Swayze wrote, “I am so ashamed for these people. I wish I could have caught up with them so at least I could have talked to them. I don’t even know where to put this in my brain. I feel so sad, it makes me cry.”
Fernandini said Wednesday Swayze’s account of what happened on Palm Island encapsulates what he experienced. Originally from Peru, Fernandini immigrated to the United States in 1975. He became an U.S. citizen in 1984.
When asked if he’s ever faced similar incidents or profiling, Fernandini said, “No — not even close.”
The first time Fernandini could vote in a presidential election, he voted for Ronald Reagan’s re-election. And about the couple deciding he was “blue,” he said, “They didn’t even ask me.”
Fernandini has attended other Englewood art shows and intends to return.

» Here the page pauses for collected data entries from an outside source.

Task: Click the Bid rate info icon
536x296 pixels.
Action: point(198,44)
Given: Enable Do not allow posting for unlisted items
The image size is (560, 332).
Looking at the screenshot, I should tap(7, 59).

He plans to be at the Olde Englewood Village Association’s annual Winter Fine Arts Festival Dec. 1 and 2 on West Dearborn Street.
“One person does not mean a community is bad,” Fernandini said.
Swayze’s posts on two different Facebook sites, as of Wednesday, had more than 350 responses.
“Absurd, ridiculous, scandalous and sad!! I hope such small-minded people get theirs … It is a very sad day indeed when artistic talent and a love for local art become political … Truth be told, it isn’t political at all, that’s the symptom … the disease is fear” — these were some of the responses Swayze received.
Randy McLendon, founder of Englewood’s tea party group, Taking Back Our Country, also had heard what happened to Fernandini. At the group’s meeting Tuesday, he encouraged people not to think “red or blue” but to buy local.
The blue-red boycotting may not be a one-way street in Englewood.
Katy McGinn of the family-owned Hartman Print Center at Tiffany Square in Englewood said the business received an anonymous call over its affiliation with Taking Our Country Back. The print shop has the Englewood tea party group as a client and posted Taking Our Country Back material in the shop.
“We like to talk (with customers) and we don’t care what your view is,” McGinn said. Apparently, the caller did care and said, “We’ll never do business with you again.”
Earlier this year, the Chik-fil-A fast-food chain found itself mired in a political boycott after its founder Dan Cathy came out in support of the “biblical definition” of marriage between a man and a woman. However, in August, the Sun reported the Port Charlotte Chik-fil-A saw hundreds of people turn out in support of the chain and its founder’s stance.